# Corvus AL - out of stock - I feel like a D**K



## Peter_Klim (Oct 7, 2007)

So, after getting the Draco last year, I recommended to my buddy to get the Corvus AL. He orders it, the next day gets a confirmation number and a tracking number from UPS, charged his card and now today emailed him that it's "Out of stock". WTF??

I feel like an idiot. My bud is like "It's kinda shady that they would charge my credit card before checking to see if it's in stock." And why doesn't the dropdown list on their website state it's out of stock like the other bikes. 

Just venting...


----------



## rogerstg (Aug 1, 2007)

Peter_Klim said:


> I feel like an idiot. My bud is like "It's kinda shady that they would charge my credit card before checking to see if it's in stock." And why doesn't the dropdown list on their website state it's out of stock like the other bikes.
> 
> Just venting...


I take it you don't shop much online.  It's SOP for most online or even telephone orders for most companies. Any time you add steps to a process it increases costs and slows the process, which the consumer ends up paying.


----------



## hirosugi (Jul 30, 2008)

wow, that's quite the rookie move for bikesdirect. Hope your friend gets his money or bike. 

kind of reason why I cringe when people ask me for recommendation, not just bikes. If something goes wrong I feel responsible for it.


----------



## covenant (May 21, 2002)

rogerstg said:


> I take it you don't shop much online.  It's SOP for most online or even telephone orders for most companies. Any time you add steps to a process it increases costs and slows the process, which the consumer ends up paying.


I've been shopping online for over ten years and this has never happened to me once.

SOP is to NOT charge your credit card until an item is in stock and ships.:thumbsup:


----------



## zekeafroid (Jun 30, 2008)

This same thing happened to me when I tried to order a Champion Team Ti a few months ago. My credit card was credited the day after I was notified it was not in stock. It was very annoying though to research my purchase for a long time, finally come to a decision, get a tracking number, and then be informed it is out of stock! Bikesdirect is a bit behind the times when it comes to order processing and fulfillment, but I do trust them.


----------



## Peter_Klim (Oct 7, 2007)

So, BD emailed my friend back and said they would give him $50/$100 off any bike (priced under/over $1000) so he got the Sprint for $900! 

Bike came in today in perfect condition.
I put it together for him during lunch and then rode it in the office (we work with a few hundred people on our floor). And then after work around the parking lot. 

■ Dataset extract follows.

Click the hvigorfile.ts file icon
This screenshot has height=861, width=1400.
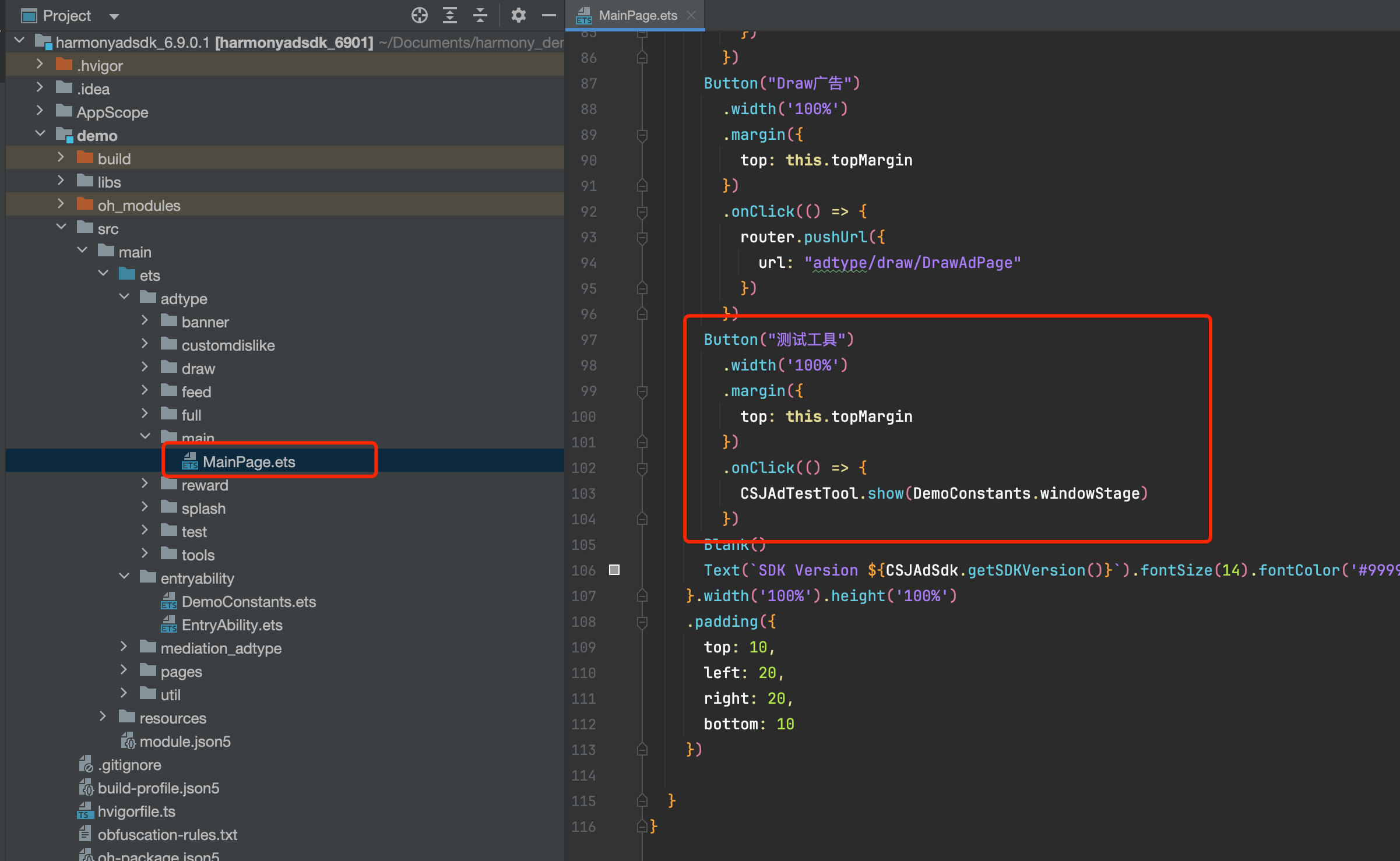click(x=86, y=811)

We're gonna stop by a LBS to get his accessories and hopefully have some daylight time left for a nice ride along the coast 

BD did good 

PS.
I got my Draco last year this month and so far I have no complaints at all


----------



## Lakemichchip (May 19, 2008)

Did he get the orange or silver? Please provide some more info/feedback on the Sprint.

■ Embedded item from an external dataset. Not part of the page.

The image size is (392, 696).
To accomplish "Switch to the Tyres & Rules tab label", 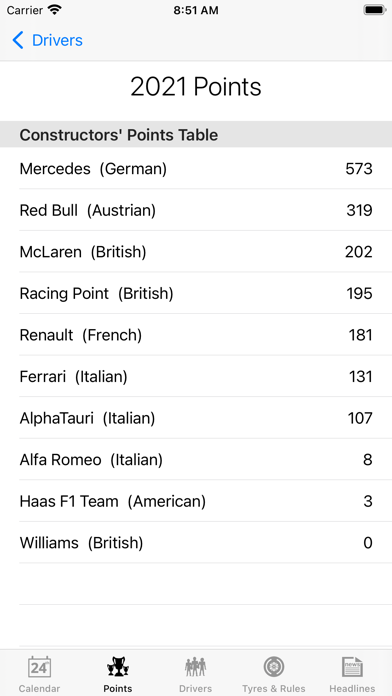I will 274,688.
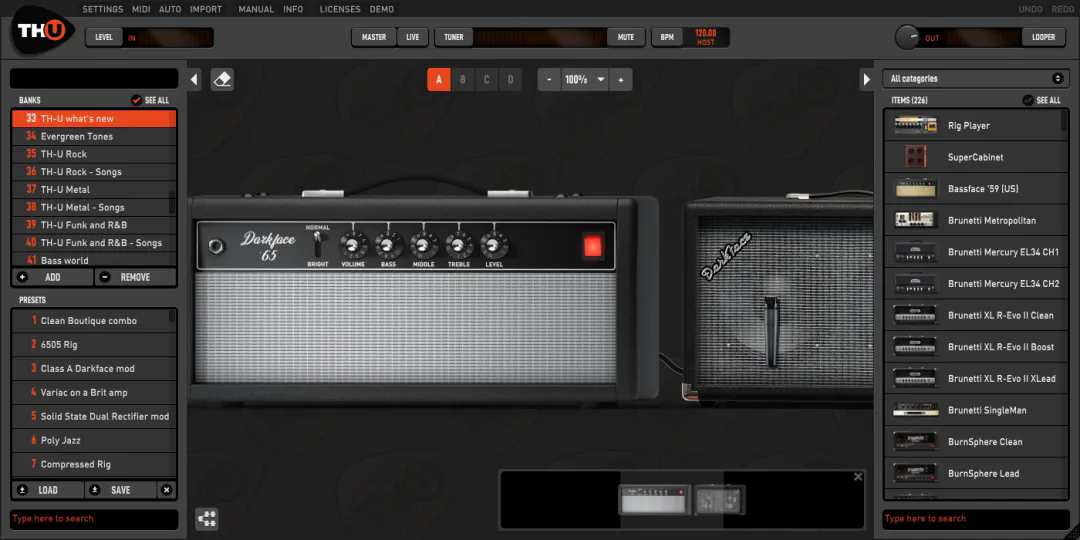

I am close to pulling the trigger. Will it be OK for a 6'5-245lb horse?


----------



## Peanya (Jun 12, 2008)

Lakemichchip said:


> Did he get the orange or silver? Please provide some more info/feedback on the Sprint.
> 
> I am close to pulling the trigger. Will it be OK for a 6'5-245lb horse?


The bike will be fine for you, but I'd be concerned about the wheels getting out of true. I'd probably consider the Knight, as it's got some very strong (albeit heavy) wheels.


----------



## 20sMotoSpirit (May 27, 2007)

Peanya said:


> The bike will be fine for you, but I'd be concerned about the wheels getting out of true. I'd probably consider the Knight, as it's got some very strong (albeit heavy) wheels.



As a previous owner of a sprint. I can say that you can beat the heck out of those wheels and not worry about it. I rode my Sprint for about 3K in under a year and it I never had to true the wheels. The paired bladed spokes are great for beginning cycling. Only thing you would have to worry about are the hub flanges.. They CAN take the weight, but just don't do an urban attack or high speed traffic dodging in the evening.


As a beginner bike I would recommend the Sprint to anyone... If you are willing to pay.

The Sprint in March 2007 was $850

There are other bikes for under $900 Such as the Knight, Aquila AL, Aero TT, Corvus AL

The Corvus AL is really a 2004 Trek 5000 Spec'd to an AL frame. 

What size are you thinking about getting?


----------



## Peanya (Jun 12, 2008)

That Serpens 853 is one sweet bike - I wish I had the money for it. IMO, that's the best value on BD. Maybe I should sell all my bikes and get one...


----------